A girl I work with was talking about how she missed curling up in her boyfriends (well, ex-boyfriend’s) arms now that they broke up. She says she just can’t sleep without being held, etc. Another girl I work with mentioned the “boyfriend pillow.” Well, I searched for it and found it.
Basically, it’s shaped like half a torso and an arm that you can bend around you. I would be creeped out by it and for me, it falls waayyy too close to the uncanny valley for me. Not quite as bad as the creepy Peppermint Park kids, but still creepy.
But then I started to laugh. I think it would be fun for pranks. I think it would be fun to creep my husband out by having him curl up with a doll while he’s sleeping. I think it would be fun to have hanging out the passenger side of my car as I drive down the street. And so on. The girl I work with said she just might have to get one… wow.
They’re called realdolls.
I really need one of these pillows. I can often manipulate my bedside fan so that it sounds like someone snoring, and then I can somehow set up a contraption that makes fart noises and smells randomly… and then it’ll be just like sleeping with a man!
Easy. That is for your… protection. We are just making sure you are still there and not kidnapped and replaced by an alien, and you ladies have little bar codes we have to scan that we hide in certain places.
One of these days you ladies are going to quit asking questions and just learn to accept we do things for your benefit and leave it at that.

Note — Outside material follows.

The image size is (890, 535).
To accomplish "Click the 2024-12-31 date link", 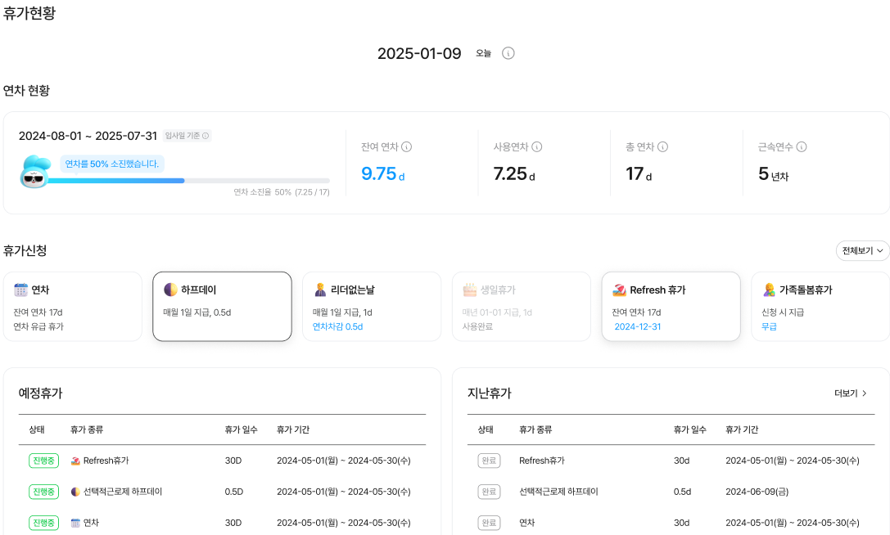I will [x=637, y=326].
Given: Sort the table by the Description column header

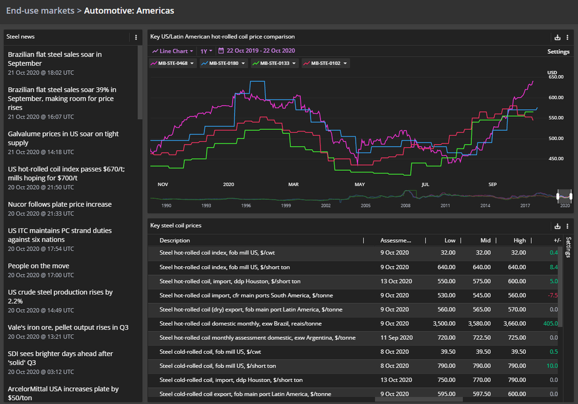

The boyfriend pillow helped my mother tremendously after my father’s unexpected death. They had been together for 42 years and most of those nights she slept with his arm around her, so sleeping alone was very difficult for her. Even though it is nothing like the real thing, it made it cozier for Mom and enabled her to actually get some sleep.
Well, maybe if I’d had one, I wouldn’t have put my face in a jar by the door or died. Hmmph.

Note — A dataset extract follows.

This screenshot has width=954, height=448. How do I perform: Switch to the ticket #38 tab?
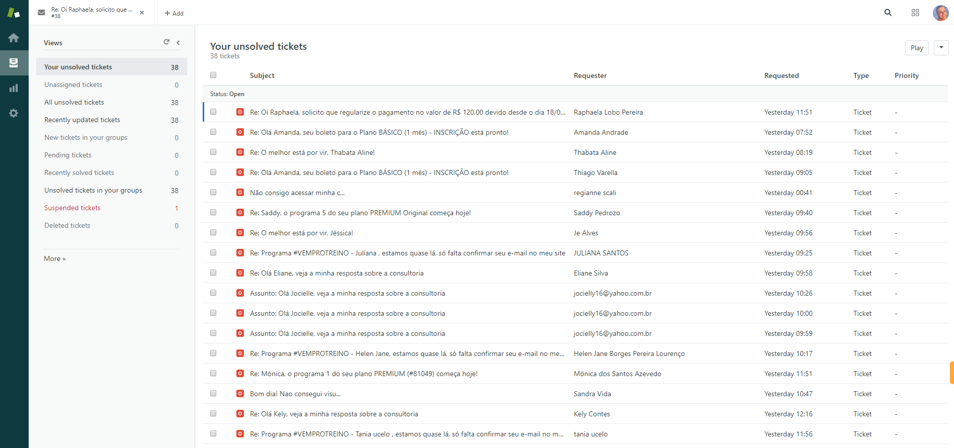point(91,13)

actually, they’re a bit creepy for me, too. But why the hell not? Surely it’s harmless and most of us could use more and better quality sleep. I’ve been known to hug a pillow in my day–not sure I’m ready for one that hugs back, but YMMV.
I’m not sure if they are creepy to use, but my mother brought hers when she came to visit and didn’t warn me. What is creepy is to walk into your spare bedroom to replace guest towels only to find half a man laying on the bed. I think I jumped a few inches off the floor before I realized it was inanimate.